To install them: well, you'll either need an external USB CDROM drive, or a 1Gb or larger USB memory stick. You follow the standard Ubuntu installation instructions — but use one of the Eee-specific distributions rather than the standard Ubuntu disk image. Note that before doing this, I'd double-check that I knew where my Xandros emergency restore DVD disk is! Installing Ubuntu will nuke the pre-existing Xandros installation completely, and if you want it back you'll need to reinstall it from the DVD. (For this reason I recommend that Eee owners get themselves a cheap USB CD or DVD drive. Mine, a slimline USB-powered DVD-RW with no external power brick and a colour scheme matching my Eee 1000, cost about £35 from Hong Kong via eBay, but you can find cheaper ones if you're less fussy.)

Note that Ubuntu tends to assume that you want to use a standard set of applications: OpenOffice for office documents, Firefox as a web browser, and Evolution as an email client.

I don't use Evolution (I use Thunderbird, because I can haul my profile between Linux and Mac, or even Windows), so the first thing I did on installing Ubuntu was to yank in Thunderbird (and a few other useful odds and ends). The tool you use to install and remove software on Ubuntu is called Synaptic, and that link leads to a basic user guide.
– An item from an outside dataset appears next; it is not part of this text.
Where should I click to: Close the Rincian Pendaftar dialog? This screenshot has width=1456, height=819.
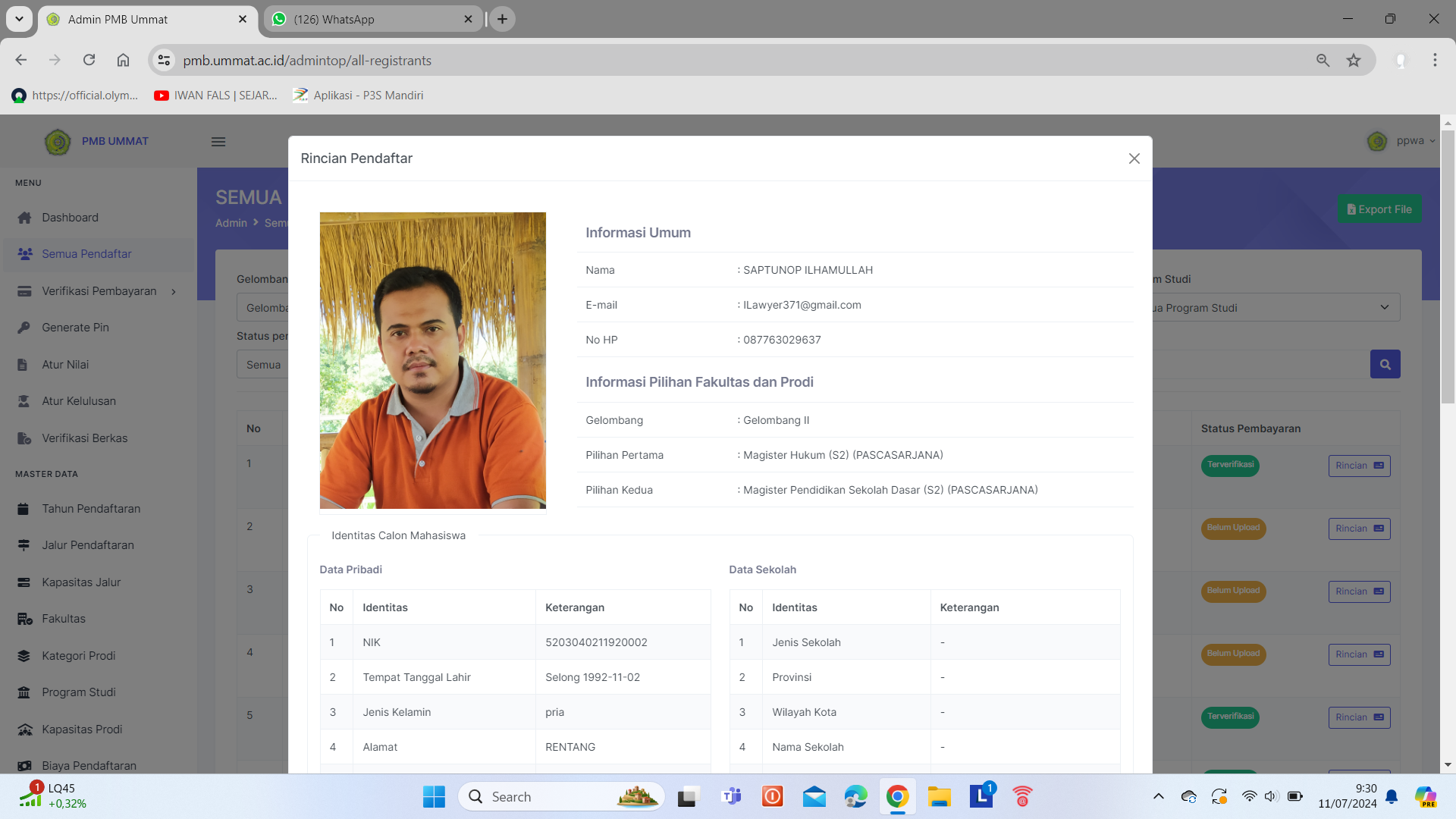(1134, 158)
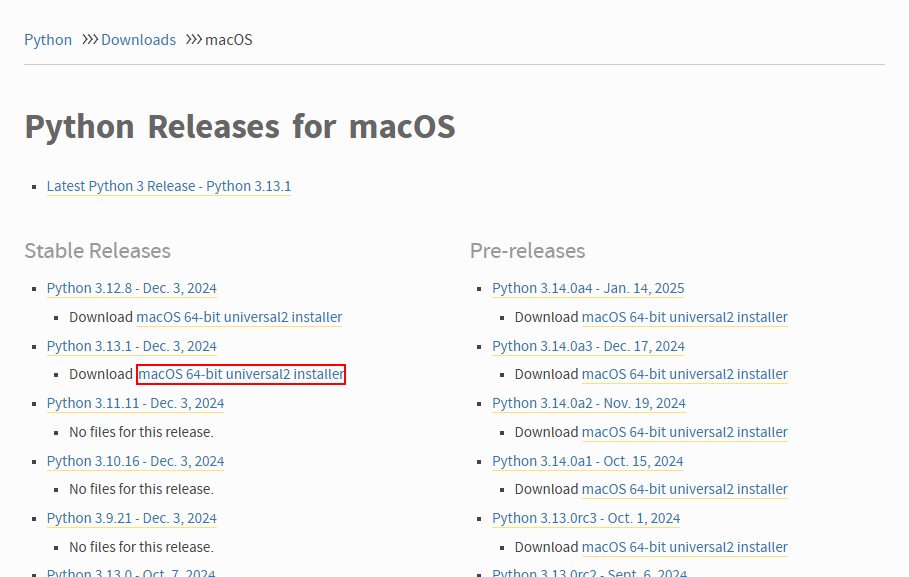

Don't be surprised if, when you request it to install one program, it warns you that it's going to install a bunch of other stuff — Synaptic's back end, apt, is designed to keep track of what's on your system and make sure that if you install something, all the prerequisites it needs to work are also installed at the same time.

One gotcha relates to OpenOffice: Ubuntu 8.10 (the official current release) provides OpenOffice 2.4. The current OOo release is 3.01; this should show up in Ubuntu 9.04, due out in April 2009. However, the Easy Peasy distribution (which is based on Ubuntu 8.10) adds in OpenOffice 3.0 and Firefox 3. This is slightly unexpected (these tailored distributions usually lag behind the mainstream), and if you're planning to schlep documents between an Easy Peasy based Eee and an Eee running Xandros — which is still stuck on OOo 2.0 — you'll need to keep an eye on the file format you're saving documents in.

Final caveat: I'm not using either of these distributions on my Eee 1000. I'm using stock Ubuntu 8.10 with a patched kernel and a set of packages that provided the Netbook remix interface separately. On the other hand, Easy Peasy and EeeBuntu weren't available when I set this machine up. I think they'll do what it says on the tin, but I haven't verified this.

Anyone got anything to add on this topic? (Suggestions that my correspondent should upgrade to (Vista | OS/X | FreeBSD) or buy a real computer will be mocked, mercilessly.)